Short problem: Can you set out everything in the entries below, from the line containing "Where should I click to: Tick" down to the line containing "Action: (x=154, y=596)", as a numbered list with blank lines omitted?

____

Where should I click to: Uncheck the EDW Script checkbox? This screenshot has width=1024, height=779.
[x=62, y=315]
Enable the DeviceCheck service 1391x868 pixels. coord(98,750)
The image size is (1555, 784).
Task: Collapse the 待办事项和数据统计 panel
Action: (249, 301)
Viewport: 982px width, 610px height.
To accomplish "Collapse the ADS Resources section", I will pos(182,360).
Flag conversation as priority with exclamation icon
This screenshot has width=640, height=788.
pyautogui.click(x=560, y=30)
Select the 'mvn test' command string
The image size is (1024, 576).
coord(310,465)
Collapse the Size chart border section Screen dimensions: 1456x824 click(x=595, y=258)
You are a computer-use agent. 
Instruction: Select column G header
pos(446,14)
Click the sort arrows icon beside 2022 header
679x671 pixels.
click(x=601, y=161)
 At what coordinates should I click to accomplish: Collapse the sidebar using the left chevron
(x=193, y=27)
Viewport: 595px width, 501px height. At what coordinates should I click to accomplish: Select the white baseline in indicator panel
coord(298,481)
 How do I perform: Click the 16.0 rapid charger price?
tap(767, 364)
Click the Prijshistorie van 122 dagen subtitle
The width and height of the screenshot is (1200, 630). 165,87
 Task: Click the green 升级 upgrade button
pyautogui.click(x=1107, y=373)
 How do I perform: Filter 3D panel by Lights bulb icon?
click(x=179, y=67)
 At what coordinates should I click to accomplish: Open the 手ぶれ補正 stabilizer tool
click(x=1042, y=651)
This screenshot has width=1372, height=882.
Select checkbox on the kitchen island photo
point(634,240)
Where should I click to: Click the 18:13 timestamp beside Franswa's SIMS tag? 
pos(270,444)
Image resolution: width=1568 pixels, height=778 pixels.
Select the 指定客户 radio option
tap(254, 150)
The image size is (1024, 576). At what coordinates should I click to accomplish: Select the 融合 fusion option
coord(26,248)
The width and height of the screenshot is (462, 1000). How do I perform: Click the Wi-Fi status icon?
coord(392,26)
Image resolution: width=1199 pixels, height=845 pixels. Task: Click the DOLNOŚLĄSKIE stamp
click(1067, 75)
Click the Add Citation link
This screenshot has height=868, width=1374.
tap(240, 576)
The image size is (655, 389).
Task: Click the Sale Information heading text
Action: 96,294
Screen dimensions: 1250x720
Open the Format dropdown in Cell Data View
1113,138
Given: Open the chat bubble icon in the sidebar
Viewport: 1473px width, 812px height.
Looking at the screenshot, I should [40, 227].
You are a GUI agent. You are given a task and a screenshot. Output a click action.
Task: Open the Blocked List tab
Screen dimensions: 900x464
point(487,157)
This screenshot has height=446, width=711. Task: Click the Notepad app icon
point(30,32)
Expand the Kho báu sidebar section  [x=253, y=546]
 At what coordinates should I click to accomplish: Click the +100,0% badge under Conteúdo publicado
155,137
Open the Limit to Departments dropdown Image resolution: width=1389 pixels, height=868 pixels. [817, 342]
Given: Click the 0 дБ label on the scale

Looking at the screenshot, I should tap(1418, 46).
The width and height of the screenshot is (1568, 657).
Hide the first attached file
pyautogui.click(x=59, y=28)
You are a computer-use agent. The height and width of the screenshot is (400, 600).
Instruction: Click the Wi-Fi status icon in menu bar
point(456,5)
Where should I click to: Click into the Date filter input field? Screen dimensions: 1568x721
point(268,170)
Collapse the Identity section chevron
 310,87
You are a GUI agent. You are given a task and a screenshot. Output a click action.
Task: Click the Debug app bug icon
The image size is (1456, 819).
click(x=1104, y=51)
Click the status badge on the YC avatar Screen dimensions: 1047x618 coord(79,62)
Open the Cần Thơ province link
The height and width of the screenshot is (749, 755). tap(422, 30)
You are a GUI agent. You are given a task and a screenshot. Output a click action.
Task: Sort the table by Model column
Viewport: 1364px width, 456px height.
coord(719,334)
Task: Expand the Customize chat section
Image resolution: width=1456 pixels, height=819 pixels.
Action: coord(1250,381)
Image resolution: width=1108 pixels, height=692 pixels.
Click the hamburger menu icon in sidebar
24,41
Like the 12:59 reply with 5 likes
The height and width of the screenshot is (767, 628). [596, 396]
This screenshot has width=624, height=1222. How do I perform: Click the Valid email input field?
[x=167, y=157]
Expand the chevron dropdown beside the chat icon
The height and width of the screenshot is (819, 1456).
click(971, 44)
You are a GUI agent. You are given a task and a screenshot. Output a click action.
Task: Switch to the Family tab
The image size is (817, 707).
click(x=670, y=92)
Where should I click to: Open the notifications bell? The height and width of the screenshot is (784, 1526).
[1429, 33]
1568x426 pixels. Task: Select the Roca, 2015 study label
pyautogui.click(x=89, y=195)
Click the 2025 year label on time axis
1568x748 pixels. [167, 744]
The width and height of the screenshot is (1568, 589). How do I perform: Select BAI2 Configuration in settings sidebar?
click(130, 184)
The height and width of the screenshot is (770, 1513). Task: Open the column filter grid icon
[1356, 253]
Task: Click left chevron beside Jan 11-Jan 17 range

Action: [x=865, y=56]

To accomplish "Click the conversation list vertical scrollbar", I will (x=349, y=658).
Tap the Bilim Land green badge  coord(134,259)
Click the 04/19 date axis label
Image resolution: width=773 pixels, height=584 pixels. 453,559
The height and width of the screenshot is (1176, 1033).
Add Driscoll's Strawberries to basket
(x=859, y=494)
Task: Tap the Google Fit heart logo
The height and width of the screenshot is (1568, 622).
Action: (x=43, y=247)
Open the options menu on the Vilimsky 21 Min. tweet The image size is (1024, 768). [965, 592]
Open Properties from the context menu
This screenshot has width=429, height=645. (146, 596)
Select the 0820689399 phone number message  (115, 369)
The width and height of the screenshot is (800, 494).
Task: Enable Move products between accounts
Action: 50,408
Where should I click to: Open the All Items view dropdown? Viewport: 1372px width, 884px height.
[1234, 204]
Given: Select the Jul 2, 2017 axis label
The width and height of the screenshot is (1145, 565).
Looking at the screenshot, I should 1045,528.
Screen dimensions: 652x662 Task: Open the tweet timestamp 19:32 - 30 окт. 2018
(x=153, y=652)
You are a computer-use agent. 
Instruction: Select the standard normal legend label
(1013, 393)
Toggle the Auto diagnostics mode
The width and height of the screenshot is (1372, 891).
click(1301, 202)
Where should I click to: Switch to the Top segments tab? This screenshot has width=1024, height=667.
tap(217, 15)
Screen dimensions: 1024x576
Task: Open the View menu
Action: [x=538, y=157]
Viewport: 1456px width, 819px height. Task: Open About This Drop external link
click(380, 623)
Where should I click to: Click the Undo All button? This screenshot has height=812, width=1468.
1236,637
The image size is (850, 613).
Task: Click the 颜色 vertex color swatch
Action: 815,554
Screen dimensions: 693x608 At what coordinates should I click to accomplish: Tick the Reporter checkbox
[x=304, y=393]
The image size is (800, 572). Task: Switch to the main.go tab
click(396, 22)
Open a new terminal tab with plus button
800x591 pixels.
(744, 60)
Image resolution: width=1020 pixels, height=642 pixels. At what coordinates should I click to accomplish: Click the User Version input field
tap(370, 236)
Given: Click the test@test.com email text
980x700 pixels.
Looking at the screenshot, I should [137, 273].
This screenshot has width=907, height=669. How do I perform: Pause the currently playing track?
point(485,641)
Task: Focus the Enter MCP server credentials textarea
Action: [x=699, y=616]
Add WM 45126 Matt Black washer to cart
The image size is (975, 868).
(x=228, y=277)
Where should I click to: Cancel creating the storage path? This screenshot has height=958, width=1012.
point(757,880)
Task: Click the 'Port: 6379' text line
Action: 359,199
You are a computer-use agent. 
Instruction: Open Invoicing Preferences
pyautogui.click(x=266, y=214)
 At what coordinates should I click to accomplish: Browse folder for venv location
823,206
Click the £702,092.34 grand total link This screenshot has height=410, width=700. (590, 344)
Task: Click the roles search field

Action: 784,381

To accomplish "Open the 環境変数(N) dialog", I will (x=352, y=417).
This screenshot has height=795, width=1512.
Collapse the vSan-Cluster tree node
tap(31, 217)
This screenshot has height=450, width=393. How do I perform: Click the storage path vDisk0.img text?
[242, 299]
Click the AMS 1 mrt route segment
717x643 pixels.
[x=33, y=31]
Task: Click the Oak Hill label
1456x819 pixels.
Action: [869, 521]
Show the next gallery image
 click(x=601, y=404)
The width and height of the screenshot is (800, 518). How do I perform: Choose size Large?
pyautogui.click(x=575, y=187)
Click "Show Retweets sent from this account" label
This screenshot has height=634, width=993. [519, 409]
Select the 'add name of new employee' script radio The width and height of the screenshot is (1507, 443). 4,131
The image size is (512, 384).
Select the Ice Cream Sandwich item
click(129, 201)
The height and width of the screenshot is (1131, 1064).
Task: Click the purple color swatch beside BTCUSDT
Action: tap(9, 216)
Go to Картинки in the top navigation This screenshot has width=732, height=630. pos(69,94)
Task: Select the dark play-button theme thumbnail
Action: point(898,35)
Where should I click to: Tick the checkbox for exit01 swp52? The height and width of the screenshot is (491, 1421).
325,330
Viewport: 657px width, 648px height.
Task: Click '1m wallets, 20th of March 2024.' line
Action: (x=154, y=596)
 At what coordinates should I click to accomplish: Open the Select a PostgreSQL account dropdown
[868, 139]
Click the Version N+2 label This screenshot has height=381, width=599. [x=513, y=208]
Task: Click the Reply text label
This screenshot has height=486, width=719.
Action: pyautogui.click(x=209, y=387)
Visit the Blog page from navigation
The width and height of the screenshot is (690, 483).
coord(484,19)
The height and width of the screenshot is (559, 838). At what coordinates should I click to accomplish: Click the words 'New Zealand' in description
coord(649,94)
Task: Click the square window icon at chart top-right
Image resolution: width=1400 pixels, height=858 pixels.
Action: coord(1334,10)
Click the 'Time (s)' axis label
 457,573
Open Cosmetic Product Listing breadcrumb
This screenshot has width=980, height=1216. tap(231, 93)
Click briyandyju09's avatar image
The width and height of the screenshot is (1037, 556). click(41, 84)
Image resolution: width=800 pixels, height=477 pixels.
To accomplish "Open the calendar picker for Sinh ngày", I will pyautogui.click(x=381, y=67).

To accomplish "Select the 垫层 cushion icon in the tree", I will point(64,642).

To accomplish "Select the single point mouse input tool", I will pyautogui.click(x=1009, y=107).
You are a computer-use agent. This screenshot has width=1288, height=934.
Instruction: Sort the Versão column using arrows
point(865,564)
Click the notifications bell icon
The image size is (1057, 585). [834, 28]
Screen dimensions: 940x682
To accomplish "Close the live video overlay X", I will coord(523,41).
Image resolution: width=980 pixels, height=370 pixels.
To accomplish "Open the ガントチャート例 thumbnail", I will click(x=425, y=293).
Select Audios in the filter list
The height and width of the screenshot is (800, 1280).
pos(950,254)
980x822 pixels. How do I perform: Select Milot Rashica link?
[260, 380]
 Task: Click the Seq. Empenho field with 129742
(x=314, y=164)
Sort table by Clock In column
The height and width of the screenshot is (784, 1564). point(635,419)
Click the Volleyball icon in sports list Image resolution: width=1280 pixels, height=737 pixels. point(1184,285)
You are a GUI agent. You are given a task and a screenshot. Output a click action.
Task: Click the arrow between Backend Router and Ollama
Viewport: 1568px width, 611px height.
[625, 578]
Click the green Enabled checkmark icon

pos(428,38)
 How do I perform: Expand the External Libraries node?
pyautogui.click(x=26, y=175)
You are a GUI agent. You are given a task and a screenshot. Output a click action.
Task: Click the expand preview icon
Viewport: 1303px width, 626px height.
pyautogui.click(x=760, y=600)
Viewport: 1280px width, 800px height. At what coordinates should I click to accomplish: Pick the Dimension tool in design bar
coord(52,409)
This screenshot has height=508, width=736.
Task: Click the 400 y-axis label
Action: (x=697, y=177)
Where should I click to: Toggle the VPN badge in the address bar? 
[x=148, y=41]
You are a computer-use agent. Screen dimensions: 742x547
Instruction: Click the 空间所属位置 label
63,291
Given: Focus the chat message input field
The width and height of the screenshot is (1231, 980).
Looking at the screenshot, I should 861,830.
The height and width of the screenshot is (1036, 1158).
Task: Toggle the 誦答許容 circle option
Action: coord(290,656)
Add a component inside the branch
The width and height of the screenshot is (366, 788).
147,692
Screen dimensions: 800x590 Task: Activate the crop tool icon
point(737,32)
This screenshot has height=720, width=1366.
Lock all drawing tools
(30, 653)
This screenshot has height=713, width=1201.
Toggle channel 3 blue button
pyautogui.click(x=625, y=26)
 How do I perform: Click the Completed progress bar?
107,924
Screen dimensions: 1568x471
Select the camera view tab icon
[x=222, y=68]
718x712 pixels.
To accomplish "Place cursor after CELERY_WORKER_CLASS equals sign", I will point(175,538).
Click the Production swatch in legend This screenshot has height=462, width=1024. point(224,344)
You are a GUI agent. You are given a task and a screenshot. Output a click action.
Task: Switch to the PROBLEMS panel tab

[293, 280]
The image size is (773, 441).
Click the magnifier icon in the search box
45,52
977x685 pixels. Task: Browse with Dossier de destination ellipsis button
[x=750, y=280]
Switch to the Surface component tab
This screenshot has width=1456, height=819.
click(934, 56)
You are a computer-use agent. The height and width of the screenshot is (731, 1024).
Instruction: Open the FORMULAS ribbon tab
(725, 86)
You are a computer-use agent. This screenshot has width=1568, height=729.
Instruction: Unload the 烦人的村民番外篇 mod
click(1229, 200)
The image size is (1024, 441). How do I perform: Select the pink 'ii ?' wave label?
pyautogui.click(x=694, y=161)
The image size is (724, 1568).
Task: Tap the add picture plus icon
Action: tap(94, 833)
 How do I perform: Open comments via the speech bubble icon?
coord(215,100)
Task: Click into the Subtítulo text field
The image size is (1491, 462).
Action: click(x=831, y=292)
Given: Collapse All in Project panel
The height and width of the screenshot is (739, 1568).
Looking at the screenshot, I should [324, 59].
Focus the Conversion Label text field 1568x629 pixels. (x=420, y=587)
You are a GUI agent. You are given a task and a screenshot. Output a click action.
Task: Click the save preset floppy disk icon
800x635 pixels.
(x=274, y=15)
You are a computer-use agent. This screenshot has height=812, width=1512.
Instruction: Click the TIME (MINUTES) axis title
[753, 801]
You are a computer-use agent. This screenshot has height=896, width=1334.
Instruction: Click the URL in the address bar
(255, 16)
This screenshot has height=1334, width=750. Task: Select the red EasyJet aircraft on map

____

Finished exercise:
1. Where should I click to: Tick the checkbox for exit01 swp52? The height and width of the screenshot is (491, 1421).
2. 325,330
3. Viewport: 657px width, 648px height.
4. Task: Click '1m wallets, 20th of March 2024.' line
5. Action: (x=154, y=596)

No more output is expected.